In our study, bilateral optic disc oedema was observed in the first examination of two patients. There was no complaint of low vision in either of these two cases, and it was thought that it was detected incidentally within the study. There are case reports of papilledema in MIS-C patients in the literature, albeit in a small number. Similar to the cases in our study, in the case report published by Divya et al, in the examination of an 11-year-old patient, the visual acuity was 20/20, and colour vision was complete in both eyes [9]. Similar to the one patient in our study, this patient was diagnosed with pseudotumor cerebri and received systemic acetazolamide therapy. After treatment, optic disc oedema resolved. Bilen et al. also reported a case of bilateral papilledema with low vision [10]. Baccarella et al. reported two cases with increased intracranial pressure and papilledema [11]. Becker et al. also reported four cases with increased intracranial pressure, but only one of these cases had papilledema [12]. Papilledema is swelling of the optic nerve due to increased intracranial pressure, and if left untreated, it can cause optic nerve damage and vision loss [22]. Since it can be seen without causing any complaints as in our study, although there are still a small number of cases, it shows us the importance of fundus examination in these cases in terms of rapid diagnosis and treatment.

MIS-C is a rare complication of SARS-CoV-2 infection [23]. For this reason, the fact that our study was conducted with a small number of cases is a limitation.
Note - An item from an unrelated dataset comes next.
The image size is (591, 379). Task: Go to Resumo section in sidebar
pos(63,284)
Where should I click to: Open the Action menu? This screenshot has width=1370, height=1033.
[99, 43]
In addition, the necessity of performing the first examination of the patients in the intensive care unit or the ward and the poor cooperation in the paediatric age group constitute other limitations. However, the study provided valuable data in terms of monitoring the patients for six months and monitoring the improvement of the findings in cases with pathological findings.

Conclusion

In our study, a relationship was found between subconjunctival haemorrhage and hospitalisation in the intensive care and the severity of the disease. Subconjunctival haemorrhage may be an examination finding that can give us information about the course of the disease. However, there is not enough information on this subject in the literature yet.

Moreover, a significant increase was observed in Schirmer 2 tests between the first and the sixth months in our study. Additionally, no pathological findings were observed in the anterior and posterior segments at the sixth-month examination of the patients, and improvement was found in all patients with pathological ocular findings. It was seen that two cases with optic disc oedema also returned to normal in the first-month examination.
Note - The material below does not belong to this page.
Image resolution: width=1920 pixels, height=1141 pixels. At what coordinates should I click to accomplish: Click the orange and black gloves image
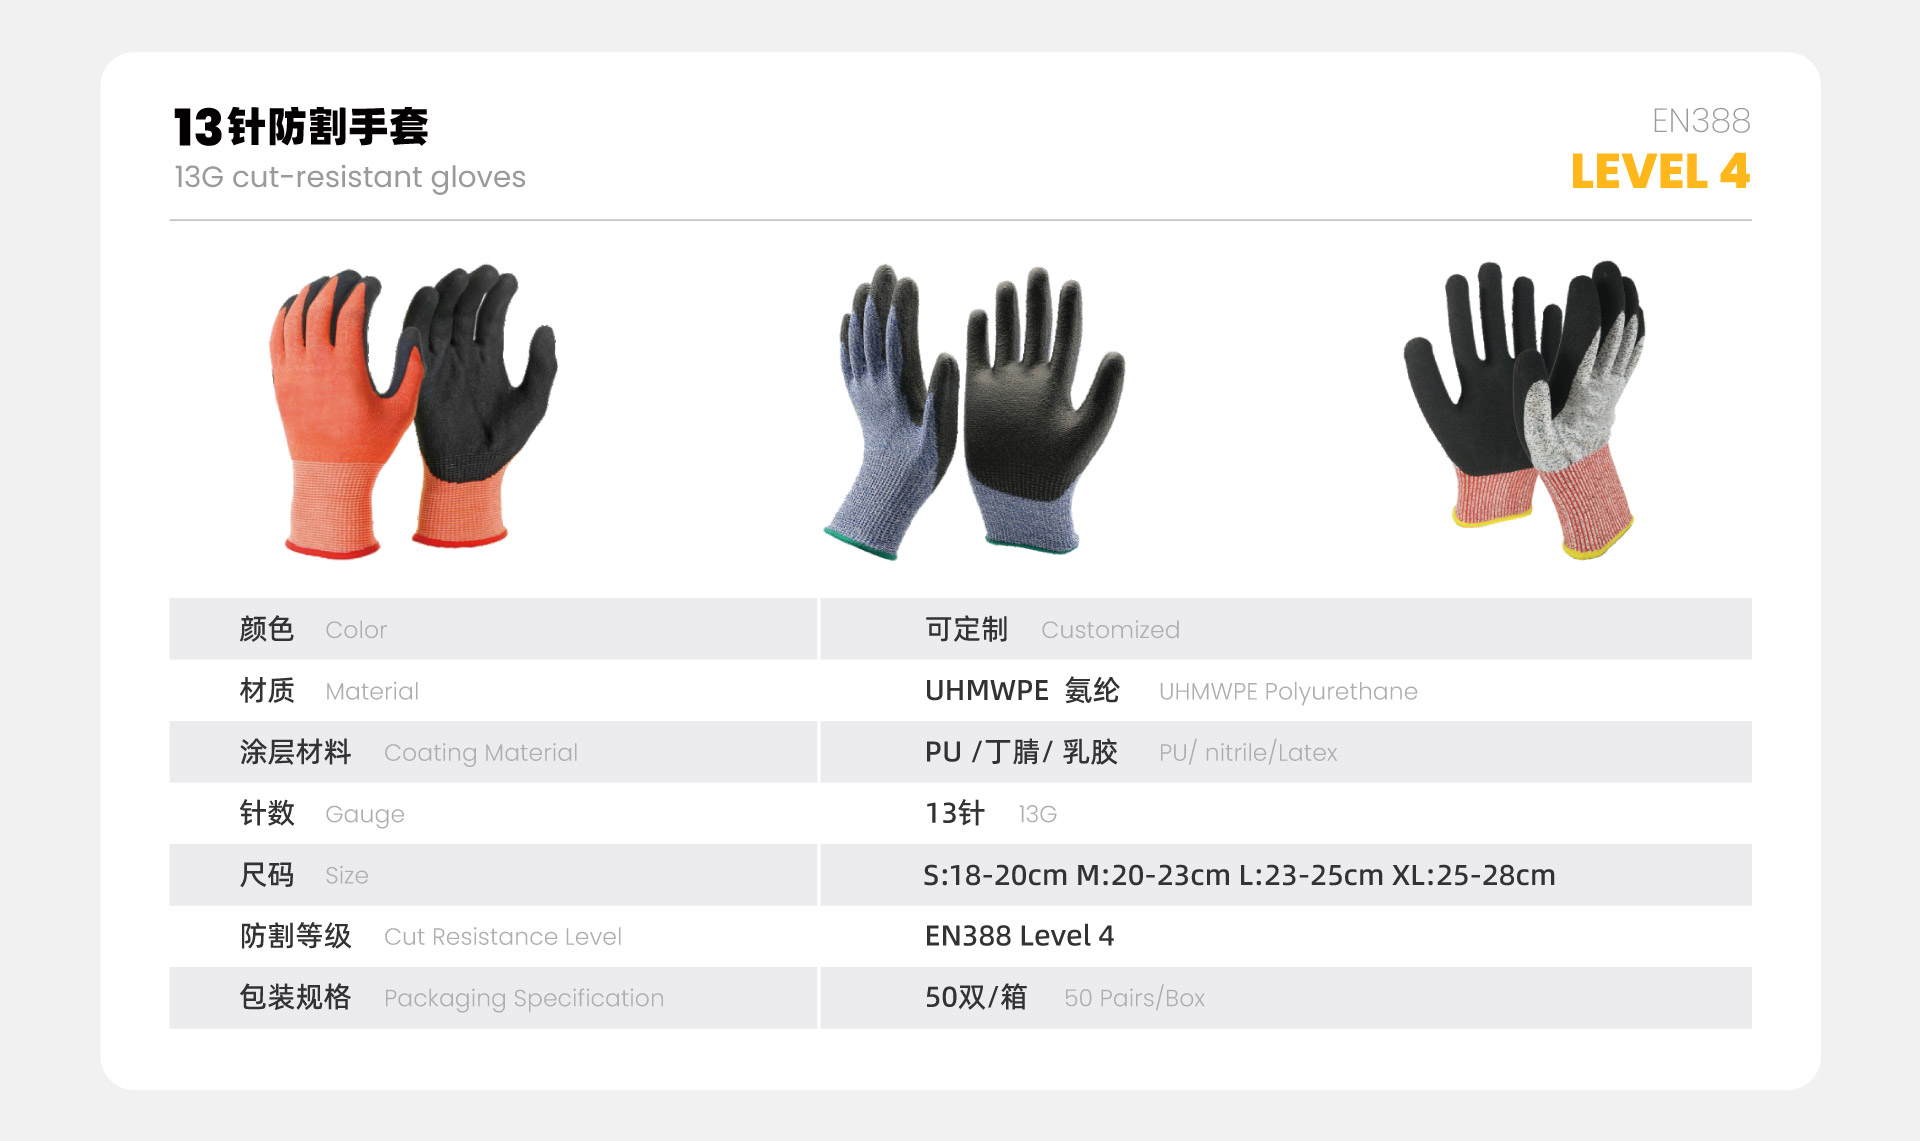[413, 411]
MIS-C is a newly defined disease and information about the disease is very limited. It is not known what changes occur in the eye in patients who have undergone MIS-C. This study is important in terms of establishing ocular follow-up protocols that are foreseen to be carried out both in the acute period and in the follow-up of the patients. More publications are needed to elucidate the MIS-C ophthalmologic examination findings in the acute and chronic stages.

Summary

What was known before

  • The most frequently reported ocular finding in the acute phase of the multisystem inflammatory syndrome in children is conjunctivitis.

What this study adds

  • The most striking finding of our study is that cases with subconjunctival haemorrhage were clinically more severe, and all patients needed intensive care.